消せるボールペン「フリクション」世界累計30億本を超えるヒット商品の強さに迫る

この記事を書いた人

骨太の歌唱で知られる河島英五は、忘れたいことがある時に男は酒を飲む、という趣旨の歌で多くの人の心をつかみました。酒の力を借りるかどうか別にして、消してしまいたい過去や、なかったことにしたい失敗の一つや二つは誰にでもあるもの。

しかし、神ならぬ身では昔の過ちや不都合を簡単にリセットすることはできません。ところが、あるボールペンで書いた文字なら、特殊ラバーでゴシゴシこすれば跡形もなく消すことができます。
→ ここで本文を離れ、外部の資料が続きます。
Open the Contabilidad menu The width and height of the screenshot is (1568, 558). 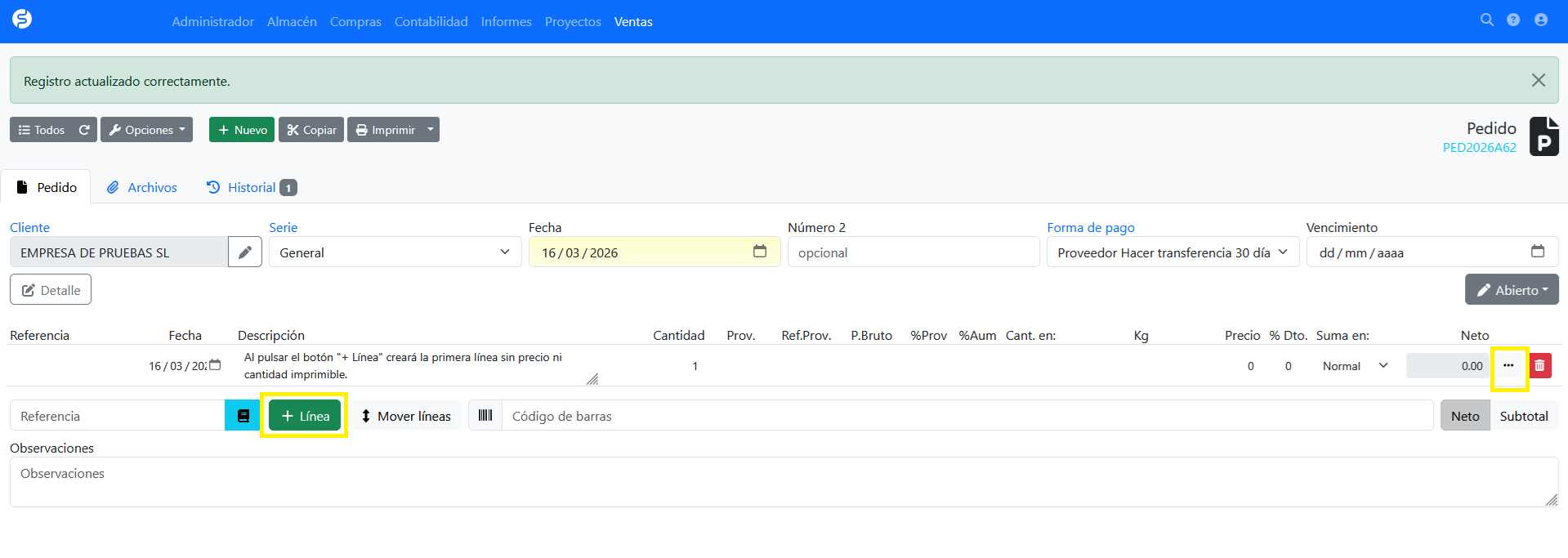[x=431, y=22]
パイロットコーポレーションの消せるボールペン、フリクションシリーズ(以下、フリクション)です。発売以来の販売数は世界累計30億本。空前のヒット商品はどのようにして生まれたのでしょうか。

一度消した箇所に何度でも繰り返し書き直せる

手帳に書いた予定が変わったときやノートに書いたメモを直したいとき、従来のボールペンや万年筆などで書いた文字は消しゴムできれいに消すことができません。消したい部分に線を引いて、余白に書こうとすると、見にくくなります。こんなとき、書いた文字や線を簡単に消して、何度でも書き直せる筆記具があれば便利ではないか。

ボールペンで書いた文字はきれいに消せないという「常識」をくつがえしたフリクション(ノック式)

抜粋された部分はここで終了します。